There's our constellation. Remember our star, the center star from Orion's belt of pearls? It was our favorite. You always said that one day you would give me a belt of pearls, and I want you to know that a little thing like dying doesn't let you off the hook.
The dew-laden grass felt cool on my bare toes. The shepherd's crook lamps lining the road and pathways blinked on, their greenish glow casting eerie shadows. I dropped to my knees. I brushed my eyes with the back of my hand.
Your mother told me why you didn't want me to know. I was the only one, she said. She said you wanted me to remember what had been, the love we once had, not what you'd become. You'd never stopped loving me, she said. Why, oh why, in God's name didn't you tell me? Why didn't you let me come to you?

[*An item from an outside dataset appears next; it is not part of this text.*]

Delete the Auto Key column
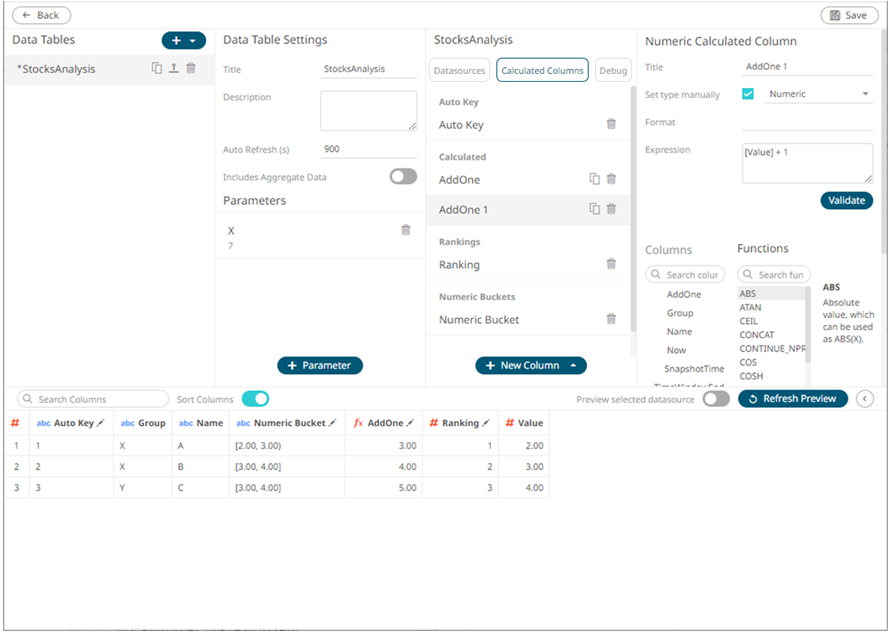 610,124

Tears streamed down my face. No amount of time would heal the emptiness that burdened my heart, but its pain would be salved by the ecstasy of a young love so perfect it had never died. I removed the single, red rose from its special wrap and twirled it between my fingers, wincing as its sharp prickles punctured my skin. I pressed it to my breasts, then held it to my nose and inhaled its delicate and mysterious aroma. Its full, rich petals glistened with my tears as I placed it on the black earth.
Goodbye sweet Jeremiah, my eternal love.
The world fell silent. I turned and trudged toward the car, daring a glance back. As if on cue, our special star beamed down and bathed Jeremiah's rose in its golden light.
"I shall always love you," I heard his voice say.
My footsteps became like air, and the music of the night embraced my heart.